Isn't that the way every athlete should be? Shouldn't they all be grateful to have the opportunity to make it at this level, and then to actually go out and do something about earning their keep?
Celek was raised the right way. His parents follow his progress everywhere and they attend as many Eagles games as they can. They share in his success and what they are seeing is a young man who has grown into the role as the Eagles' starting tight end in a system that can certainly help a player at that position put up significant numbers and help the offense.
"This is a great scheme and it's one that I really started feeling completely comfortable in late last season. I was healthy, finally (Celek had shoulder surgery following his rookie season) and I felt like I fit in and did what they wanted me to do," said Celek. "The playoffs is when it really clicked for me. I would say it started in that Dallas game and then carried through the playoffs. It's a little bit of a faster game and the crowds are different and the coaching is different in the playoffs, and to get the chances I got, that really helped my confidence. There are no doubts now. I feel like I'm getting better every day, that I belong in this offense and that I can do a lot of things to help."
As with everyone else, Celek understood the landscape at tight end moving forward. He had "a feeling" that L.J. Smith would not return. And he knew that he would be "the guy," barring the acquisition of a veteran in the off-season.
The Eagles did add to the position, drafting Cornelius Ingram and signing converted defensive end Eugene Bright. The Eagles' actions at the position clearly showed their faith that Celek would be a good starter, that he would be able to catch and run and block and be a productive player at tight end.
"I told myself last year, once I became the starter, 'I don't want to lose this job.' Going into the off-season, I said, 'I'm going to do everything right,' so I started eating right, I've worked out as much as I possibly can without overtraining and I knew I needed to work on getting faster, getting a little bit stronger. That's what I've been doing.
"I'm at about 250 pounds, right about where I want to be. I'm better toned. The weight that is going on is good weight. I feel great."
Celek knows he has work ahead. The speed part of his off-season is next and he'll concentrate on sprinting and more running and, yeah, continuing to build strength. He knows he has to improve as a blocker -- he has heard that *so *many times -- and he has to keep his focus.
There are still three months to go before training camp kicks in, so a lot of improvement is on the way for Celek. Once the pads go on, everybody is going to watch how he runs, how he catches, the routes he takes and, yeah, the blocking.
Always the blocking.
"I agree that I need improvement there," said Celek. "I know I can do it. I struggled with that early last year, and once I got into the starting role I think I picked it up a little bit. It is something that I'm going to get into this year and I'm going to do great with it. I'm going to get better. It's not a strength thing. It's technique. It is about being consistent and working at it, and I'm going to work and work at it. I'm going to make myself into the best player I can be."
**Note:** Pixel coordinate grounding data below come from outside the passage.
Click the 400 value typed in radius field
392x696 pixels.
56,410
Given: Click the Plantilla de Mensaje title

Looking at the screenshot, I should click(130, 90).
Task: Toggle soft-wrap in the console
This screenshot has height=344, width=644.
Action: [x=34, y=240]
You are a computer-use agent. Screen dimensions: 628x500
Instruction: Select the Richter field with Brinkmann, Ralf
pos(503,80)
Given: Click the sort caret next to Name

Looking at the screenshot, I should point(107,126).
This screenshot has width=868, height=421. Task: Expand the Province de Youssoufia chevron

Celek is a lot like former Eagles Pro Bowl tight end Chad Lewis, although Celek is a stronger player and a better runner after the catch. Lewis' strength was that he ran great routes and almost never dropped a pass. He was a go-to receiver in a small window for quarterback Donovan McNabb.
The Eagles didn't get that kind of consistency from Smith, who signed with Baltimore as a free agent. Now Celek is up. His time is now. He has the chance to do what kids dream about: Taking another step forward in the NFL. Having a starting job and making sure to take the most from the moment.
"I'm enjoying this so much. I love putting in the time, working as hard as I can. Not a lot of guys get this chance," said Celek, "and I intend to do everything I can to make it work for the team and for myself."